When you think about it, reading fiction is a strange activity. It involves staring at symbols on a page or screen, ignoring all distractions, and yet it can take us to other worlds. We take this static information in through our eyes, and allow it to run through out minds, and yet it can open up whole realms of sensations. It involves nothing but words, but it can have such a deep effect on us. And sometimes that effect is physical.
I’ve heard it said that there are two genres that specifically go for this physical effect — horror and erotica (maybe that’s why James Herbert always managed to include a sex scene in his horror books). I can’t comment on the latter, but I have read quite a bit of horror, especially as a teenager.
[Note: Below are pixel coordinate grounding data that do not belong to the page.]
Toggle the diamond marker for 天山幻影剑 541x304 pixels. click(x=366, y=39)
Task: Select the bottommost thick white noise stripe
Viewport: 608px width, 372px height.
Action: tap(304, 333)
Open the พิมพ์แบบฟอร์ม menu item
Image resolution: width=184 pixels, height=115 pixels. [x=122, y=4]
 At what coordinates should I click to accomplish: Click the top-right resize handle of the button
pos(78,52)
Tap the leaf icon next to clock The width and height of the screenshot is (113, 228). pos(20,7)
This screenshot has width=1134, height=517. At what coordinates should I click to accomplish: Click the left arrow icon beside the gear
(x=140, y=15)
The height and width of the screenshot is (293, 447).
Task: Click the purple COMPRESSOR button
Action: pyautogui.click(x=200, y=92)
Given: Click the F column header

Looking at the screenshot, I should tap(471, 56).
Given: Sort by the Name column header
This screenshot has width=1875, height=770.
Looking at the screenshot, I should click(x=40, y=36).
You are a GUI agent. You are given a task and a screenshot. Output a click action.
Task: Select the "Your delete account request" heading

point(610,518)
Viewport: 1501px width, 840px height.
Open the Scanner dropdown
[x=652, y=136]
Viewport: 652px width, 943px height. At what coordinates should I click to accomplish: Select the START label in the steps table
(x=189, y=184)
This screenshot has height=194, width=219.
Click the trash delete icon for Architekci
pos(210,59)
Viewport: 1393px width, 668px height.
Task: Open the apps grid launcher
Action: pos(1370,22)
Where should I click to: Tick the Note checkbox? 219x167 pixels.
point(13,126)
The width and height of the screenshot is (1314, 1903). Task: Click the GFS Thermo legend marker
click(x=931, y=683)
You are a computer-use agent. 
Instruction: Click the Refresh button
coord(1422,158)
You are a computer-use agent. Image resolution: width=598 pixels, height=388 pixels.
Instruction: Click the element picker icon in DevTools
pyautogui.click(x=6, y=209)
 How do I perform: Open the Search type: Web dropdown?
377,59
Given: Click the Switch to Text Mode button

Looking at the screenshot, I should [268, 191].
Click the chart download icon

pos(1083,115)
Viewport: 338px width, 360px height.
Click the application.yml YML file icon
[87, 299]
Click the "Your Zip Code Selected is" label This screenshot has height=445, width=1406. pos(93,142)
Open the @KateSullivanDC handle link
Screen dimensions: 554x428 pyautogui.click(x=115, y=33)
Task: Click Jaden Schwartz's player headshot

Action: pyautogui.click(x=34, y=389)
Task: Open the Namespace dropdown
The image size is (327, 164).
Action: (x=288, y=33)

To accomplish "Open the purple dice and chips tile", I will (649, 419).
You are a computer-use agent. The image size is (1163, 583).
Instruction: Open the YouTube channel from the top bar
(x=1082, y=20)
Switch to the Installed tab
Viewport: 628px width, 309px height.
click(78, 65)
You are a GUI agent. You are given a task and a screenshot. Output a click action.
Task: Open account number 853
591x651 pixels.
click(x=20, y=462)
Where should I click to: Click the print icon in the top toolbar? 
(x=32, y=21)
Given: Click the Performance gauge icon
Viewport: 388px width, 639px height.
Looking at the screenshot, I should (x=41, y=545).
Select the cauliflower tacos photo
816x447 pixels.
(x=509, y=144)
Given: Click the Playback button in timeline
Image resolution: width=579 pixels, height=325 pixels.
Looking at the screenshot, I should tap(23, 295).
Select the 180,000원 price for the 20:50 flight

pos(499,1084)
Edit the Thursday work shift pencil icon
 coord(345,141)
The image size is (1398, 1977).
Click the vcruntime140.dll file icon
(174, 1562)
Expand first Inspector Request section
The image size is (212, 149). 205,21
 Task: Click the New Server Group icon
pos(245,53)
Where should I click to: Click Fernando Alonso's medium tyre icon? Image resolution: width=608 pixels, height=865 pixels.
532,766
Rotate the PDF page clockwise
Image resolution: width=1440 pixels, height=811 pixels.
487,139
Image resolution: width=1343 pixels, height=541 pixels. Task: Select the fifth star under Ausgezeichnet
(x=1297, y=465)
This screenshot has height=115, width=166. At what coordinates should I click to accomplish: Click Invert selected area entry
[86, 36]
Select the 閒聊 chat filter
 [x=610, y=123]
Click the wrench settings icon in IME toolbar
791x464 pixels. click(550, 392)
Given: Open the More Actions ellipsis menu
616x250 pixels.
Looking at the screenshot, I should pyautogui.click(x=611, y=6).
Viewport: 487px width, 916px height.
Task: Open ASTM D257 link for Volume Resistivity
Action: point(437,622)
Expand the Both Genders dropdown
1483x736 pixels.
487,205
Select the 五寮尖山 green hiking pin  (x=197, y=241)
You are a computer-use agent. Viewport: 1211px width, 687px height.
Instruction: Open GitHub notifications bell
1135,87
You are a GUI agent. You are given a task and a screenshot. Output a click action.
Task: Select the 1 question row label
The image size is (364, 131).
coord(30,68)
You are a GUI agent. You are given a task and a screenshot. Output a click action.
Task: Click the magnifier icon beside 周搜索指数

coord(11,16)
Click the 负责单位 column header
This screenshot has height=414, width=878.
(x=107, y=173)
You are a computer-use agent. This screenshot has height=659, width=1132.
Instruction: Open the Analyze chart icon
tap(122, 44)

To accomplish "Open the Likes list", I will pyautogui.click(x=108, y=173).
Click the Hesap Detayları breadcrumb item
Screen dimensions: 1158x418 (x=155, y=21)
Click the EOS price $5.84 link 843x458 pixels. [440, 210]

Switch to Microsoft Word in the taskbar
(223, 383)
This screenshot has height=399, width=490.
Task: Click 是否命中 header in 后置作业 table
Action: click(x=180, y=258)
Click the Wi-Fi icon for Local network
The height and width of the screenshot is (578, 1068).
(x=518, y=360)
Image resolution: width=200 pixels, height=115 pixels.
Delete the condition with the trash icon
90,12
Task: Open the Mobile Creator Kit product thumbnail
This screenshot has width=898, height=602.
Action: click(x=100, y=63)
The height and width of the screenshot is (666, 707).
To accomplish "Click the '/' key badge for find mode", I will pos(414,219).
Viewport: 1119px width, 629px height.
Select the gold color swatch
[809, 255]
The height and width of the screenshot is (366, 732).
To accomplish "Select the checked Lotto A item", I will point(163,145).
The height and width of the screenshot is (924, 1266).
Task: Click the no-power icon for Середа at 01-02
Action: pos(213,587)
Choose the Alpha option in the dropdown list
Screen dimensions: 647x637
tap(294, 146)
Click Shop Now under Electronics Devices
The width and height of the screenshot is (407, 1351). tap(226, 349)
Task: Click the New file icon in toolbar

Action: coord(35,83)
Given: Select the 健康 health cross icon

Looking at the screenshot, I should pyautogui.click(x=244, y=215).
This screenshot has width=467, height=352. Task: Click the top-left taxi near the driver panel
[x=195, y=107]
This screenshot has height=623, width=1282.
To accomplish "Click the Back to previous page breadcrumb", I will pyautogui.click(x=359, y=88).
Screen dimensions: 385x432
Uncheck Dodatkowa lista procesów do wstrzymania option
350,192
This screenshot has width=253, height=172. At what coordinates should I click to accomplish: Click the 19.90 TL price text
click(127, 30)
Stephen King, James Herbert, Peter Straub, Clive Barker — I’d get through loads of this stuff, and sometimes, when I put the book down, I wouldn’t want to walk around the house without the lights on. I’d get that tingle, that nagging ‘something’s waiting in the dark’ feeling.
So I got goose-bumps, and a shiver running down my spine. But
one book took me further. One book stands out — Iain Banks’ debut novel, The Wasp Factory.
At the time it affected me so memorably, I was re-reading it. I’d enjoyed it first time round (strange how the word ‘enjoy’ can be used for something dark and disturbing), but couldn’t recall much of it. I was working shifts at the time, and needed something to keep me occupied on my breaks — and so, obviously, I took a book in to work, alongside my sandwiches.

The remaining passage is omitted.